00:00L'actualité internationale avec vous François Clémenceau, on va revenir sur cette visite du président américain Donald Trump
00:05qui est arrivé hier soir au Royaume-Uni, seconde visite d'État, ce qui est inédit pour un président américain.
00:10On pourrait croire, si l'on regarde les images, que cela reflète l'excellence des relations entre les États-Unis et le Royaume-Uni.
00:17Vous nous dites ce matin, François, qu'on est loin du compte.
00:19Oui, oui, on est très loin de cette séquence, vous vous rappelez, au mois de février où Keir Starmer était allé à la Maison Blanche
00:26pour offrir à Donald Trump une invitation royale à venir une deuxième fois au Royaume-Uni, ce qui n'est inédit, aucun président américain n'a fait cela.

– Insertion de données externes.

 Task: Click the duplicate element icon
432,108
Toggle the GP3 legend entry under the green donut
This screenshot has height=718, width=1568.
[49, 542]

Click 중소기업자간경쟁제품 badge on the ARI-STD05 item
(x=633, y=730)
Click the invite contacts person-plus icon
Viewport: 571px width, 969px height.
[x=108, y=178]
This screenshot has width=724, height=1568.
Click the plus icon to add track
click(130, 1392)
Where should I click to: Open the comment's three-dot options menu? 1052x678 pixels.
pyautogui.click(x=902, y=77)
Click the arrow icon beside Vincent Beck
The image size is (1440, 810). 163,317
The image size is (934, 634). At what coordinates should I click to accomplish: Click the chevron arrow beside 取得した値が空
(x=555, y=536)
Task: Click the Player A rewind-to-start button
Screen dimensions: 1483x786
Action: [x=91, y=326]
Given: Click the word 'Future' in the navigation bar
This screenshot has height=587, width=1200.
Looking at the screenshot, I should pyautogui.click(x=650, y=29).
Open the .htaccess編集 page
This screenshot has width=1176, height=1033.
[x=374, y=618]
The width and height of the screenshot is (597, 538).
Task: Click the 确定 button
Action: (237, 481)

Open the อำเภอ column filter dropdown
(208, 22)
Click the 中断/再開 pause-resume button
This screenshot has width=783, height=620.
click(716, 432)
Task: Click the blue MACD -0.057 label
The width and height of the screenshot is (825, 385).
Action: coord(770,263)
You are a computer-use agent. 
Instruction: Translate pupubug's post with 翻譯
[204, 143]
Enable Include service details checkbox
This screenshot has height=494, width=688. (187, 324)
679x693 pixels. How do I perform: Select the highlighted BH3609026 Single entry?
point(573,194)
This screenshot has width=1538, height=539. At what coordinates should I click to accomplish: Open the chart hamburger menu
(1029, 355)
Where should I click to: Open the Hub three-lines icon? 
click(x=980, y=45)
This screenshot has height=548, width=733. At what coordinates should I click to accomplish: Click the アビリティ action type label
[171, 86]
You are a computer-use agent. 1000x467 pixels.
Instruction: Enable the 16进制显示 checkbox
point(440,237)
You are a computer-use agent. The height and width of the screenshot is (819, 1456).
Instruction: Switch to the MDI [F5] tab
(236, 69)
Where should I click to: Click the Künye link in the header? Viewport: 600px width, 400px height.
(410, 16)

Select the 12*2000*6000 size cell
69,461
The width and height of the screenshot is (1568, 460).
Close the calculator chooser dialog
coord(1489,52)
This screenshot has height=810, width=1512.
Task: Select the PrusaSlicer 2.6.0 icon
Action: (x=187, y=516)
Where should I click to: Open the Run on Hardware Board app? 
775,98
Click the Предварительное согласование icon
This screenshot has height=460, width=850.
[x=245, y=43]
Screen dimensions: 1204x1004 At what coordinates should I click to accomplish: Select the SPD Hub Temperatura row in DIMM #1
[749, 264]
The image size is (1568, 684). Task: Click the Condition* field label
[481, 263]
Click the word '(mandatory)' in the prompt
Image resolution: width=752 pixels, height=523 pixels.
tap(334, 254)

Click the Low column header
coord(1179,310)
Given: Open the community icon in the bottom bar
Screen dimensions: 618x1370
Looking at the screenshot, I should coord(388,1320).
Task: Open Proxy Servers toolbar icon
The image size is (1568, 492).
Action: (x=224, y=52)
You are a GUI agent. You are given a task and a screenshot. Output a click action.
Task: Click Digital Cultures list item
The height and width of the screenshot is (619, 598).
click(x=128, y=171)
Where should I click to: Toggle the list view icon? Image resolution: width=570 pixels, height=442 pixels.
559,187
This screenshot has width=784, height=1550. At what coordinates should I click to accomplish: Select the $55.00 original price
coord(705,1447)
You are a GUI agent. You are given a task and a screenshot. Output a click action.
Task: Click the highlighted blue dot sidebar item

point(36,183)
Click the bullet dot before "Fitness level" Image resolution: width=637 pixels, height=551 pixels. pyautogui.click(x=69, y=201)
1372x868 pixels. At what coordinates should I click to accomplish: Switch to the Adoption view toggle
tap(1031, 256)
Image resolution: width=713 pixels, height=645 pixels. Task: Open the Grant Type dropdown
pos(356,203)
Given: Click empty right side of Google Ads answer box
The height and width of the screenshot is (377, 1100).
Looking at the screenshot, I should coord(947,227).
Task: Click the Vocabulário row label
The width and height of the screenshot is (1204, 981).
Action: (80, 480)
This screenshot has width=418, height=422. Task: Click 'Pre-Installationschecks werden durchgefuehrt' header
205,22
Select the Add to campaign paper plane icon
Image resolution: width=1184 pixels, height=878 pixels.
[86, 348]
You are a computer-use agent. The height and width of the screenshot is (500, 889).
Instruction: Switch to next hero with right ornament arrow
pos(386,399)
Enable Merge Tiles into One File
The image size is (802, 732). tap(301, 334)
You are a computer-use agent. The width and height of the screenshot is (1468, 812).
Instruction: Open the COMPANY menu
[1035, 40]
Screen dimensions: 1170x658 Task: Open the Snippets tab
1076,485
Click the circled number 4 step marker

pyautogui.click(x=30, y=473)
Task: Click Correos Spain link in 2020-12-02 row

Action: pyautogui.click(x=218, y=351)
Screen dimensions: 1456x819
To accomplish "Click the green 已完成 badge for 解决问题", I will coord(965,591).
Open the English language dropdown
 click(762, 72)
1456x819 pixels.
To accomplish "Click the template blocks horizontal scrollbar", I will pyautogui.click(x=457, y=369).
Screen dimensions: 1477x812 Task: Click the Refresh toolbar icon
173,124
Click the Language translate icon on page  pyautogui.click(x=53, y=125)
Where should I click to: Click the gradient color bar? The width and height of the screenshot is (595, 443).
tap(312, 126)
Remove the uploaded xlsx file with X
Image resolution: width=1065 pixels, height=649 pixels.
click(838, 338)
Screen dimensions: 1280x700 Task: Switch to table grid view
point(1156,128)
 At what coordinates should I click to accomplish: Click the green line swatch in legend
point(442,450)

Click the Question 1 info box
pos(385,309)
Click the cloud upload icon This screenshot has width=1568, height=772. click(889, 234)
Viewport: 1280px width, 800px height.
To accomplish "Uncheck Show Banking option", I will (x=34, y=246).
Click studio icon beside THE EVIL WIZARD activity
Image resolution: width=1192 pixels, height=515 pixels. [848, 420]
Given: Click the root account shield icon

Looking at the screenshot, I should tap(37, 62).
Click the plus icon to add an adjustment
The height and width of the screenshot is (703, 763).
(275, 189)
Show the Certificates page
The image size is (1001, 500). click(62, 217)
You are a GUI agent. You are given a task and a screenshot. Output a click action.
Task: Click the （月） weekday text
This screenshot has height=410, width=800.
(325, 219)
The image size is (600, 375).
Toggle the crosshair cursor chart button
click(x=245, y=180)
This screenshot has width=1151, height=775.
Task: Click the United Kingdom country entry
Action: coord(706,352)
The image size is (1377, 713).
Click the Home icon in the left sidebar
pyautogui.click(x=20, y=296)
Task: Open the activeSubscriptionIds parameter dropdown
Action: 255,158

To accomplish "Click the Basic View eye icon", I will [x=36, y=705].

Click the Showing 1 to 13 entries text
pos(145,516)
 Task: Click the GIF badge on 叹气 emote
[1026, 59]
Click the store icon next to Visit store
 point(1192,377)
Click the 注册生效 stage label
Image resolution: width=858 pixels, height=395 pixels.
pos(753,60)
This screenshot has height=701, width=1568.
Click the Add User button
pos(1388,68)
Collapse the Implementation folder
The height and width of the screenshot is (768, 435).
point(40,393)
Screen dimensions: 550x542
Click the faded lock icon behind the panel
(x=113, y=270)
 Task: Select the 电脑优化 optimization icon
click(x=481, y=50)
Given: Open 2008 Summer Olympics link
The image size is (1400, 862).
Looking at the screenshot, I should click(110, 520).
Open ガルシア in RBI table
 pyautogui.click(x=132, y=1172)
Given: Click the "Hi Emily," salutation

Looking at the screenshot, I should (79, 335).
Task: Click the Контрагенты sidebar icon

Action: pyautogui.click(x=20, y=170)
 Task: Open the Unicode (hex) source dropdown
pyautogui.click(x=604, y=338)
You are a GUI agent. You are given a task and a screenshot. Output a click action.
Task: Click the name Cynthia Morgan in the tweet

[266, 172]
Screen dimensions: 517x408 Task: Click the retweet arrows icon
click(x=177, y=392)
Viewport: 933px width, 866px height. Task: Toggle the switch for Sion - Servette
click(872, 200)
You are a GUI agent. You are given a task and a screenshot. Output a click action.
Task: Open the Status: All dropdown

00:34Et regardez, écoutez, hier soir, Donald Trump arrive au Royaume-Uni, écoutez-le, il était littéralement aux anges.
00:42Eh bien, ma relation avec le Royaume-Uni est très bonne et Charles, qui est maintenant roi, est mon ami.
00:48Et c'est un honneur de l'avoir pour roi.
00:51Alors, toute cette journée va être consacrée effectivement à la famille royale.
00:54Ça se passe à Windsor et non pas à Londres pour éviter les manifestations anti-Trump.
00:59Il aura droit au carrosse, à la revue des troupes, au recueillement sur la tombe d'Elisabeth.
01:04Il aime les phases de la monarchie et Charles a compris qu'il fallait lui dérouler le tapis rouge.
01:08Et pourtant, on verra aujourd'hui et demain qu'il y a de vrais sujets de contentieux entre Keir Starmer et Donald Trump.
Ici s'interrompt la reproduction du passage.